= Beginning of Section =
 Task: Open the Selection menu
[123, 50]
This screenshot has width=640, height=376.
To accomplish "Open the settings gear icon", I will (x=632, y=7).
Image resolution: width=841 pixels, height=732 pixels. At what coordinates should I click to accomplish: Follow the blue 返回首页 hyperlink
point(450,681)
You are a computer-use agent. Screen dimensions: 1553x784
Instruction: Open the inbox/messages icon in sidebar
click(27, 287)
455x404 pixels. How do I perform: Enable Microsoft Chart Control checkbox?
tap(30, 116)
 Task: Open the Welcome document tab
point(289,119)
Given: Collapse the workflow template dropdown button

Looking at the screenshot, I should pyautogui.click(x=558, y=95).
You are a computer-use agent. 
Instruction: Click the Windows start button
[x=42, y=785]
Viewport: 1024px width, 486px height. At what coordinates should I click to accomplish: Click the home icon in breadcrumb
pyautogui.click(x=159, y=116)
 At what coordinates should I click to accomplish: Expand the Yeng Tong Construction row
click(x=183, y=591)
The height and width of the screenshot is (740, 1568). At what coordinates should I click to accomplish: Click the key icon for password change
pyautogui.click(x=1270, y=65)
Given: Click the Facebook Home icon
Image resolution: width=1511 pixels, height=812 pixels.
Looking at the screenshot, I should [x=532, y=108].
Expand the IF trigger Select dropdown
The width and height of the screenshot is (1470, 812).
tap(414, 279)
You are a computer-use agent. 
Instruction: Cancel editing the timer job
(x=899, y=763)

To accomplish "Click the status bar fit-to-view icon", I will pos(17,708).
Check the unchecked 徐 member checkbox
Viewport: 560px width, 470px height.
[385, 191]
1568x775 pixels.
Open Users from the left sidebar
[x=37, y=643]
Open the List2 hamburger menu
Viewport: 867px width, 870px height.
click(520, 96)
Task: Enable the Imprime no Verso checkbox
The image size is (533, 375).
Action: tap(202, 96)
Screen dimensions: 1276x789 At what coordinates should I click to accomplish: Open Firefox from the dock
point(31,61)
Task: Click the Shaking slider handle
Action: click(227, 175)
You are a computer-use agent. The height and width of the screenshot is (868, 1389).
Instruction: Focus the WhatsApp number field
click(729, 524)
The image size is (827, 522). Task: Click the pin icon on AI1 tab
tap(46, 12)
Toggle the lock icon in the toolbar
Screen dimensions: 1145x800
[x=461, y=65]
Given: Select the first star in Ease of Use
= End of Section =
WHAT NEEDS TO BE DONE: Retype all the data exactly, line for line.

EXPECTED ANSWER:
 Task: Open the Selection menu
[123, 50]
This screenshot has width=640, height=376.
To accomplish "Open the settings gear icon", I will (x=632, y=7).
Image resolution: width=841 pixels, height=732 pixels. At what coordinates should I click to accomplish: Follow the blue 返回首页 hyperlink
point(450,681)
You are a computer-use agent. Screen dimensions: 1553x784
Instruction: Open the inbox/messages icon in sidebar
click(27, 287)
455x404 pixels. How do I perform: Enable Microsoft Chart Control checkbox?
tap(30, 116)
 Task: Open the Welcome document tab
point(289,119)
Given: Collapse the workflow template dropdown button

Looking at the screenshot, I should pyautogui.click(x=558, y=95).
You are a computer-use agent. 
Instruction: Click the Windows start button
[x=42, y=785]
Viewport: 1024px width, 486px height. At what coordinates should I click to accomplish: Click the home icon in breadcrumb
pyautogui.click(x=159, y=116)
 At what coordinates should I click to accomplish: Expand the Yeng Tong Construction row
click(x=183, y=591)
The height and width of the screenshot is (740, 1568). At what coordinates should I click to accomplish: Click the key icon for password change
pyautogui.click(x=1270, y=65)
Given: Click the Facebook Home icon
Image resolution: width=1511 pixels, height=812 pixels.
Looking at the screenshot, I should [x=532, y=108].
Expand the IF trigger Select dropdown
The width and height of the screenshot is (1470, 812).
tap(414, 279)
You are a computer-use agent. 
Instruction: Cancel editing the timer job
(x=899, y=763)

To accomplish "Click the status bar fit-to-view icon", I will pos(17,708).
Check the unchecked 徐 member checkbox
Viewport: 560px width, 470px height.
[385, 191]
1568x775 pixels.
Open Users from the left sidebar
[x=37, y=643]
Open the List2 hamburger menu
Viewport: 867px width, 870px height.
click(520, 96)
Task: Enable the Imprime no Verso checkbox
The image size is (533, 375).
Action: tap(202, 96)
Screen dimensions: 1276x789 At what coordinates should I click to accomplish: Open Firefox from the dock
point(31,61)
Task: Click the Shaking slider handle
Action: click(227, 175)
You are a computer-use agent. The height and width of the screenshot is (868, 1389).
Instruction: Focus the WhatsApp number field
click(729, 524)
The image size is (827, 522). Task: Click the pin icon on AI1 tab
tap(46, 12)
Toggle the lock icon in the toolbar
Screen dimensions: 1145x800
[x=461, y=65]
Given: Select the first star in Ease of Use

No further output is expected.